Jonathan Robinson

Personal information
- Full name: Jonathan David Robinson
- Born: 3 August 1966 (age 60) Epsom, Surrey, England
- Batting: Left-handed
- Bowling: Right-arm medium
- Relations: Peter Robinson (father)

Domestic team information
- 1988–1992: Surrey
- 1994–1995: Bedfordshire

Career statistics
| Competition | First-class | List A |
| Matches | 33 | 55 |
| Runs scored | 1,020 | 772 |
| Batting average | 23.72 | 20.86 |
| 100s/50s | 0/5 | 0/3 |
| Top score | 79 | 67 |
| Balls bowled | 1,923 | 1,553 |
| Wickets | 28 | 26 |
| Bowling average | 41.14 | 47.42 |
| 5 wickets in innings | 0 | 0 |
| 10 wickets in match | 0 | 0 |
| Best bowling | 3/22 | 3/46 |
| Catches/stumpings | 12/– | 16/– |
- Source: Cricinfo, 31 October 2011

= Jonathan Robinson (English cricketer) =

English cricketer

Jonathan David Robinson (born 3 August 1966) is a former English cricketer. Robinson was a left-handed batsman who bowled right-arm medium pace. He was born at Epsom, Surrey.

Robinson made his first-class cricket debut for Surrey against the touring Sri Lankans in 1988. He made 30 further first-class appearances for the county, the last of which came against Nottinghamshire in the 1992 County Championship. In his 31 first-class appearances for the county, he scored 898 runs at an average of 23.02, with a high score of 79. This score, which was one of five first-class fifties he made, came against Lancashire in 1991. With the ball, he took 28 wickets at a bowling average of 41.14, with best figures of 3/22. He made his List A debut for Surrey against Nottinghamshire in the 1988 Refuge Assurance League. He made 53 further List A appearances for the county, the last of which came against Durham in the 1992 Sunday League. In his 54 List A appearances, he scored 705 runs at an average of 19.58, with a high score of 55 not out. This score, one of two fifties he made in that format for Surrey, came against Somerset in 1991. With the ball, he took 26 wickets at an average of 44.65, with best figures of 3/46.
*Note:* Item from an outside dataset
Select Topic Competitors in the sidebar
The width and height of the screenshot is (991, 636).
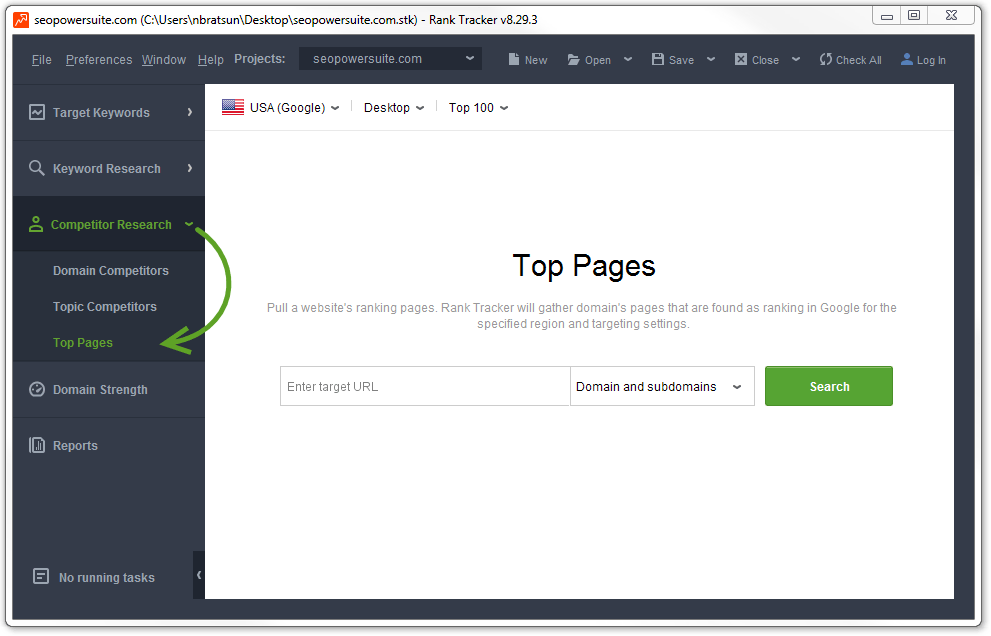(104, 306)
He later joined Bedfordshire, making his debut for the county in the 1994 MCCA Knockout Trophy against Suffolk. He played Minor counties cricket for Bedfordshire in 1994 and 1995, making eight Minor Counties Championship appearances and three MCCA Knockout Trophy appearances. He also made a single List A appearance for Bedfordshire in the 1994 NatWest Trophy against Warwickshire. In this match, he bowled eleven wicket-less overs, while with the bat he a fluent 67 runs before being dismissed by Paul Smith. Warwickshire won the match by 197 runs. Robinson later made two first-class appearances for the Marylebone Cricket Club. The first in 1999 against Sri Lanka A saw him make scores of 44 and 33, while the second against New Zealand A saw him make scores of 10 and 35.

His father, Peter, made a solitary first-class appearance for L.C. Stevens' XI in 1961.